- **Text shown**:
---
Other Topics of Interest:
Reflections: The Moon is a Harsh Mistress
Reflections: Hyperion
3 Reasons Why We Need and Love Stories

Wednesday, October 8, 2014

Reflections: Joseph Smith: Rough Stone Rolling

Shortly before Joseph Smith was martyred, he said: "No man knows my history."  I have been pondering what he meant.  I can say now after reading Richard L. Bushman's excellent book Rough Stone Rolling that I know Joseph Smith and his history a little bit more. 

Joseph Smith has to be one of the most fascinating personalities to have ever graced the American scene.  I say this not because he had eccentric ideas but because those ideas stuck.  The Church of Jesus Christ of Latter-day Saints is 15 million strong and is growing rapidly every year.  More and more people are coming to know Joseph Smith as a prophet of God in our latter-days and are joining themselves to a Church which claims Joseph as their "prophet of the restoration."  Like the great men and women we study and admire who left an imprint on human history, religious and otherwise, Joseph Smith deserves attention.

The culture of the time is as much a focus of Rough Stone Rolling as Joseph Smith is.  (No wonder the book's subtitle is "A Cultural Biography of Mormonism's Founder").  One of the most difficult aspects of studying history is understanding the culture and milieu of the place and time you're studying.  We too often inflict historical personalities with our own sanctimonious judgments regarding correct behavior and correct viewpoints.  Bushman does a wonderful job of comparing Joseph against his contemporaries and highlighting how we was the same in some ways and different in other ways.  Joseph, like us all, was in a few ways, but certainly not all, a product of his circumstances.
---
- **Material shown**:
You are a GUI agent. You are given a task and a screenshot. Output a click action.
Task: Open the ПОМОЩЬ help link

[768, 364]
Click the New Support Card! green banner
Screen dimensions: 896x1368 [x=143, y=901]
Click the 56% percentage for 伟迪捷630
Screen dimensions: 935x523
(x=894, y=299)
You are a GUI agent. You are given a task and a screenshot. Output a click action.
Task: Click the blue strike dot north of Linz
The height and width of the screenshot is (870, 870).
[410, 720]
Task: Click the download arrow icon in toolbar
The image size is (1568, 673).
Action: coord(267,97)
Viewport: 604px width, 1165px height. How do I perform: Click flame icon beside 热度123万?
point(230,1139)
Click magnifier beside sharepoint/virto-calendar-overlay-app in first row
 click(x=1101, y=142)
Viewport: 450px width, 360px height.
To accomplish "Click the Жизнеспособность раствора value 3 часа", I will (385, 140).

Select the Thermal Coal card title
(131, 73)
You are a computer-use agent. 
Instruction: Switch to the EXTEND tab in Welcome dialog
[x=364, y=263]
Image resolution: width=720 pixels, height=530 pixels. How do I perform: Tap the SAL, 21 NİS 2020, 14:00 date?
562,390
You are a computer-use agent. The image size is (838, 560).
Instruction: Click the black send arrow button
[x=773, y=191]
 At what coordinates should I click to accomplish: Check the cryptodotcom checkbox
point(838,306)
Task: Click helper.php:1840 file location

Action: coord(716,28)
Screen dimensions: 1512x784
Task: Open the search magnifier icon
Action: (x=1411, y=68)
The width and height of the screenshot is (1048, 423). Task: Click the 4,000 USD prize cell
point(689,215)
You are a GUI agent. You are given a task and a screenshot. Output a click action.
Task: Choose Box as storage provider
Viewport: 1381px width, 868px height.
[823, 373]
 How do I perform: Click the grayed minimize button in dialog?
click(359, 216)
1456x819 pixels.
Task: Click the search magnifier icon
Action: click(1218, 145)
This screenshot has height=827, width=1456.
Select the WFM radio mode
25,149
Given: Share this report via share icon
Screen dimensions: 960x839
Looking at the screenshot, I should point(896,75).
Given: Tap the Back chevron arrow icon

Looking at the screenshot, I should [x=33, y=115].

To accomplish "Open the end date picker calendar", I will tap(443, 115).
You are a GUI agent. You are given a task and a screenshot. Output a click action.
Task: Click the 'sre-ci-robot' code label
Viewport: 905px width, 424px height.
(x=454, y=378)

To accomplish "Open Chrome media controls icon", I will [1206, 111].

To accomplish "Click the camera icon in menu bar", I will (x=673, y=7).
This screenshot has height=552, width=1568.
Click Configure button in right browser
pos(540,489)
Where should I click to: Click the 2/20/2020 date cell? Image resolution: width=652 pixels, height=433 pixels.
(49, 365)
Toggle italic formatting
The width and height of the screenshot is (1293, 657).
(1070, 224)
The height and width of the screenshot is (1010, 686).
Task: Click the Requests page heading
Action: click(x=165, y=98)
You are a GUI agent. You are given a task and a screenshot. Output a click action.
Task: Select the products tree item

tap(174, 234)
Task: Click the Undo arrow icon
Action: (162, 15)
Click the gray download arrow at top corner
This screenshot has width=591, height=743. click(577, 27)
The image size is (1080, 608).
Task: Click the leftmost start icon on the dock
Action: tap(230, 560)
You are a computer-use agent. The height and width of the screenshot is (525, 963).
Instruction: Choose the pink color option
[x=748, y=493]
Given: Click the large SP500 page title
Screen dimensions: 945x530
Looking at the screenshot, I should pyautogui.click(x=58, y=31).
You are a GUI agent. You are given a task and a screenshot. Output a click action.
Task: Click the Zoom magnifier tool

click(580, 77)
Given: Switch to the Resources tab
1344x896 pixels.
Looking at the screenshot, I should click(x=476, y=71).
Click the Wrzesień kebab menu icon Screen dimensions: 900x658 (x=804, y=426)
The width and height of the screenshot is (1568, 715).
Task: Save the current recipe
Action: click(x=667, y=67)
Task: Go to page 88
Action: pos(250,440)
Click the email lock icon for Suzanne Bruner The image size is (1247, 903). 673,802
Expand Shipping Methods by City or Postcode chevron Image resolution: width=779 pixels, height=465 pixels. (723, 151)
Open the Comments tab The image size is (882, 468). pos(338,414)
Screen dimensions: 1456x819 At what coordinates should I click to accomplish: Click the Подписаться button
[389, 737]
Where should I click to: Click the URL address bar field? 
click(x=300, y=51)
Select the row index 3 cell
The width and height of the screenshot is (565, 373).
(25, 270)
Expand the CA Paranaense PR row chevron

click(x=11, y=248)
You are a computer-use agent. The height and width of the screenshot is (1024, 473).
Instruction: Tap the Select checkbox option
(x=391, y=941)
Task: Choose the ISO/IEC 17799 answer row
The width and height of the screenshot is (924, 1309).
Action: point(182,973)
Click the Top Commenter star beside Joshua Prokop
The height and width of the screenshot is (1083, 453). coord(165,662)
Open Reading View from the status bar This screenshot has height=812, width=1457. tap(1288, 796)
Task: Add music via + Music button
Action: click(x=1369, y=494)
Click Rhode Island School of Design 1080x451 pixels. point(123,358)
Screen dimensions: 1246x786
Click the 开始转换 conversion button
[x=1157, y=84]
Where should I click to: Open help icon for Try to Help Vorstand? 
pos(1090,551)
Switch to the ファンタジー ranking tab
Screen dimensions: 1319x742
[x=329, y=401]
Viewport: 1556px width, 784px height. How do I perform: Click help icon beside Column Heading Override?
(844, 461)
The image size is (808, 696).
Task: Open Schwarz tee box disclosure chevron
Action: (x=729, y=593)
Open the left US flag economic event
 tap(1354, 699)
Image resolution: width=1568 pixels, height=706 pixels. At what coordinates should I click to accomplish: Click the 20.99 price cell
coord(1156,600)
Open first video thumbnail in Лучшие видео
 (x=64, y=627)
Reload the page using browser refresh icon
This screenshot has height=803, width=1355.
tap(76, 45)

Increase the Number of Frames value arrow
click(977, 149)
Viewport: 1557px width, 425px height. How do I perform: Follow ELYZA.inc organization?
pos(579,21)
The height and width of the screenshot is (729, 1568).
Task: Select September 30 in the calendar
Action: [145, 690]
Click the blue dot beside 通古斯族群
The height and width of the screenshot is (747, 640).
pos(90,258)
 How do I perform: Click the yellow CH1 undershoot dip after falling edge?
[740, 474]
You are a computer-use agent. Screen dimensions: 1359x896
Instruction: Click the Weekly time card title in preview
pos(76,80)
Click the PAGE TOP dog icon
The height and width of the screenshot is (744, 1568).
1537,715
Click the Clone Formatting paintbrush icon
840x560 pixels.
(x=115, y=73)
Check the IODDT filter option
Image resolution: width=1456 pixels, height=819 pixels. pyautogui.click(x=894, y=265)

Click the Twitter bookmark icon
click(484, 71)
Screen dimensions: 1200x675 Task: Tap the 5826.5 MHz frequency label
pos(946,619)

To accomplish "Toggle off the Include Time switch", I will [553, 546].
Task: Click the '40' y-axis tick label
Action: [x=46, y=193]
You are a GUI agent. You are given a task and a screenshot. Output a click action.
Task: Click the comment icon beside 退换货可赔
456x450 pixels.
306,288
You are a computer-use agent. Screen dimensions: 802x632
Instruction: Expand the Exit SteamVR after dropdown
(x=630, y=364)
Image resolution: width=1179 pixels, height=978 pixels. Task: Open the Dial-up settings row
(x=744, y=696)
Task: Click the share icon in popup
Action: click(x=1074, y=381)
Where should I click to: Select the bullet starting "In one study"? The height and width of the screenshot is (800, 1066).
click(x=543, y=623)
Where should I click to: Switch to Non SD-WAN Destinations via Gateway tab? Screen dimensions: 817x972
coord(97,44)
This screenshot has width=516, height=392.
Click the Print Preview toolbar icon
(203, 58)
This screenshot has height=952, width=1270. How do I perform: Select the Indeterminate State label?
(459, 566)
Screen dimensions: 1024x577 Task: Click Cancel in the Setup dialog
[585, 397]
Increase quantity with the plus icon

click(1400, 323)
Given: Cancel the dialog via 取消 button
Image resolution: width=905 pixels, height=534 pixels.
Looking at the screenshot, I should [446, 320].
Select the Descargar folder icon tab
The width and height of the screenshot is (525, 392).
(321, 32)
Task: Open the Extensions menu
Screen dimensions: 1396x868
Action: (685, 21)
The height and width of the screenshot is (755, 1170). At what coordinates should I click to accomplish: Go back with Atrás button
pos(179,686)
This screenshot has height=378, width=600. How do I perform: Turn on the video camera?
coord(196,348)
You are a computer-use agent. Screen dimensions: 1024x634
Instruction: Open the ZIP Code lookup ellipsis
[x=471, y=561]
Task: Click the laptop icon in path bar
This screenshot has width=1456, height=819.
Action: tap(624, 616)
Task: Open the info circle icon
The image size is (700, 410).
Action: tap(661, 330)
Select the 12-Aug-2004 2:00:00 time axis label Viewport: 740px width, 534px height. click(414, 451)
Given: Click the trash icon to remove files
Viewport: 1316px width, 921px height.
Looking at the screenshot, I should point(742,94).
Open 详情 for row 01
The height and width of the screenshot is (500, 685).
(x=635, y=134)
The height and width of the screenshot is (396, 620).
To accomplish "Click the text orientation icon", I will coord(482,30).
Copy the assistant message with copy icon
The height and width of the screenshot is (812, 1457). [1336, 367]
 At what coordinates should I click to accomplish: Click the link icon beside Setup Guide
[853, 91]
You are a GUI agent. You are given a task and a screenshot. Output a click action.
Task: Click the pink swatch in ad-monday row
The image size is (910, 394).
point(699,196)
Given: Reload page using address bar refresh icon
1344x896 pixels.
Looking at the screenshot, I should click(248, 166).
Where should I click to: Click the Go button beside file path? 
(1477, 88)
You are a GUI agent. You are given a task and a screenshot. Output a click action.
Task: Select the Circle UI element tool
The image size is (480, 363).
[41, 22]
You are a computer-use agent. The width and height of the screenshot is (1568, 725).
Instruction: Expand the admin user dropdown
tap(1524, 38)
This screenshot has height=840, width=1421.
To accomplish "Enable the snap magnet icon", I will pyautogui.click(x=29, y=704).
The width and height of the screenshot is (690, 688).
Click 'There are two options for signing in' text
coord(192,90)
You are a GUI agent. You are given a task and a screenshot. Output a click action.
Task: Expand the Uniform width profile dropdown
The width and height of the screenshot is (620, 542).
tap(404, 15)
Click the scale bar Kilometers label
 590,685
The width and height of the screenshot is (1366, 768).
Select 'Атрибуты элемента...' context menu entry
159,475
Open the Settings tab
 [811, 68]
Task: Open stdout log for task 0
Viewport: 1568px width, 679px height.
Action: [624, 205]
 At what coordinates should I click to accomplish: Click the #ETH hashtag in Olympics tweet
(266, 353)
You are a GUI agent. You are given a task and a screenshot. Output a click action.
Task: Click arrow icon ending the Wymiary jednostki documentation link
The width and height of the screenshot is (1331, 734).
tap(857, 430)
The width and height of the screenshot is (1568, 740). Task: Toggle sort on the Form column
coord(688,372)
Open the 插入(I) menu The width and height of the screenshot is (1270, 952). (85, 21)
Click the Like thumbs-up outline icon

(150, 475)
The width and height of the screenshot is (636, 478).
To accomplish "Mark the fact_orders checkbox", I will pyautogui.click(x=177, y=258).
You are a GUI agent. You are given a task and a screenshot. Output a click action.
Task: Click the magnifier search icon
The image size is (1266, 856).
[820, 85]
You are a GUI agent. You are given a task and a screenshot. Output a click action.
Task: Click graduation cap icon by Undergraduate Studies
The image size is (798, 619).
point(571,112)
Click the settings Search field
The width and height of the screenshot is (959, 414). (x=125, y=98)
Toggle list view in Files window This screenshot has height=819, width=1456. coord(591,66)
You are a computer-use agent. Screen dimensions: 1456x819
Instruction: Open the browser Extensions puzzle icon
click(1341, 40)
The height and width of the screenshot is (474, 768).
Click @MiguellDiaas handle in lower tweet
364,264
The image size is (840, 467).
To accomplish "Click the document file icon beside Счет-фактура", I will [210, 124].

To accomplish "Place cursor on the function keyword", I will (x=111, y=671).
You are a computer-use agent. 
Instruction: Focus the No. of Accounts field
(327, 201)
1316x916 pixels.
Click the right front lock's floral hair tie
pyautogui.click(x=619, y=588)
---
- **Problems to solve**:
**A)** Answer from the Rough Stone Rolling reflection:
(i) What did Joseph Smith say shortly before he was martyred?
(ii) How many members does the text give for The Church of Jesus Christ of Latter-day Saints?
(iii) What subtitle does the book carry?
**B)** Condense the paragraph of the Rough Stone Rolling reflection that begins "Joseph Smith has to be one of the most fascinating personalities" into a short bulleted list of its main points.
Rely on the Rough Stone Rolling reflection alone, not on the items.

- **Exercise responses**:
**A)**
(i) "No man knows my history."
(ii) 15 million.
(iii) "A Cultural Biography of Mormonism's Founder."

**B)**
- Joseph Smith is among the most fascinating personalities in American history, not for eccentric ideas but because those ideas stuck.
- The Church of Jesus Christ of Latter-day Saints has 15 million members and is growing rapidly every year.
- More and more people accept him as a prophet of God and join the Church that calls him its "prophet of the restoration."
- Like other great figures who left an imprint on human history, he deserves attention.